Il telefono a muro

di Valeria Amerano

Si teneva un piccolo consiglio di famiglia per decidere dove piazzarlo, in genere nell'ingresso, nel luogo meno indicato, a ben vedere, perché la tromba della scala avrebbe fatto da amplificatore alle conversazioni più concitate. Ma l'ingresso di un appartamento, in tempi in cui s'ignorava l'open space o il living, era anche il posto più facilmente raggiungibile da qualsiasi stanza e vicino alla porta di accesso, per arrivare in fretta a rispondere sentendo il trillo imperioso dall'ascensore. Parlo del telefono a disco fissato al muro, non già del modello più moderno poggiato a tavolino, dov'era consentito parlare più a lungo accomodati su una poltroncina.

Voglio ricordare il telefono che ci obbligava a stare in piedi, a torcerci in involuzioni per non essere uditi, ad essere brevi per non bruciare l'arrosto sul fuoco e perché, alla lunga, stare dritti con un braccio appeso al ricevitore stancava. Soltanto mia nonna, mi risulta, aveva fatto collocare, in tarda età, il telefono nel ripostiglio: per dettare discretamente a suo fratello, ogni sabato pomeriggio, le estrazioni del Lotto che lui era troppo sordo per essere sicuro di avere udito bene alla radio e troppo ansioso per aspettare di vederle pubblicate l’indomani sul giornale.
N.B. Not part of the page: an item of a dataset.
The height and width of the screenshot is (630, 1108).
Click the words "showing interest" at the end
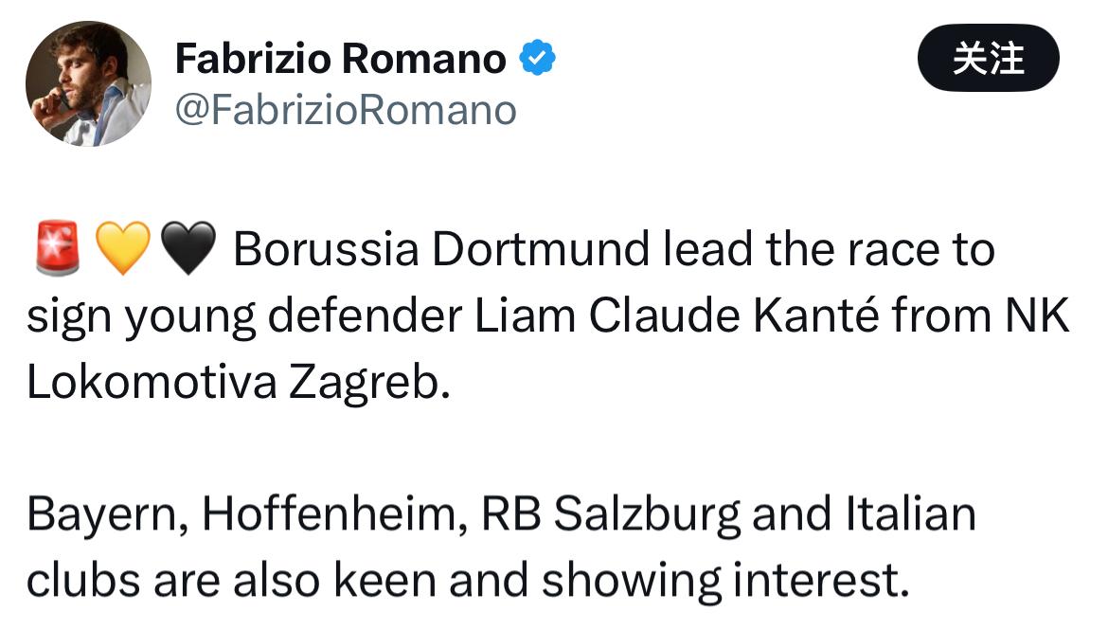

Era il tempo della telefonata che irrompeva e s'intrecciava alla vita della famiglia: un avvenimento di cui si chiedeva conto a chi aveva risposto, si riferiva, si commentava a voce alta. Già dal tono della risposta s'indovinava il seccatore, il parente depresso, l'amico buontempone, la zia che batteva cassa; e intanto la mamma scodellava la minestra. L'interurbana si annunciava con uno squillo protratto che metteva in ansia per la sorte dei parenti lontani, e la voce si alzava naturalmente perché sembrava impossibile farsi udire da un interlocutore distante senza aumentare il volume. La rottura di un fidanzamento o un sospirato ritorno erano rivelati al resto della famiglia dalla centralità del telefono, che si animava diventando all'improvviso un nemico, un mostro di crudeltà o un liberatore. Non era l'apparecchio fisso il telefono degli amanti: per questo esistevano le cabine, i gettoni, gli angoli discreti dei bar; e la vita delle persone procedeva così: vigilata in casa, ma senza la possibilità di controllarsi fuori ad ogni passo, di sapere da dove provenisse una chiamata: se dall'ufficio, da un albergo o da una strada.

Nella vita di un individuo una telefonata poteva essere un evento memorabile, legarsi inscindibilmente al ricordo di una gioia, di una sorpresa o di un dolore: un gesto istintivo o pensato con cura, studiato nelle parole e nei toni secondo la sua importanza. Spesso l'offerta di un lavoro ci raggiungeva al telefono fisso prima che con la lettera: per questo si stava fuori casa il minimo indispensabile nel timore di perderla. E se la chiamata di assunzione fosse arrivata mentre il coutente del duplex teneva occupata la nostra linea? L'avevamo detto mille volte a nostro padre: era meglio il simplex, che costava di più ma almeno era sempre a nostra disposizione. La facilità della comunicazione oggi ha reso banale e soffocante l'uso del telefono: parliamo ovunque e comunque, mentre guidiamo, mentre siamo in tram, mentre viviamo il nostro altrove. Le nostre tasche pulsano, vibrano, fischiano di appelli. Telefoniamo come una volta ascoltavamo in sottofondo la filodiffusione. Il canone bimestrale del vecchio simplex corrisponde più o meno alla spesa mensile di ciascun membro della famigliola media per il proprio cellulare. Un ultimo rimpianto al vecchio, inoffensivo apparecchio a muro: non era neppure cancerogeno.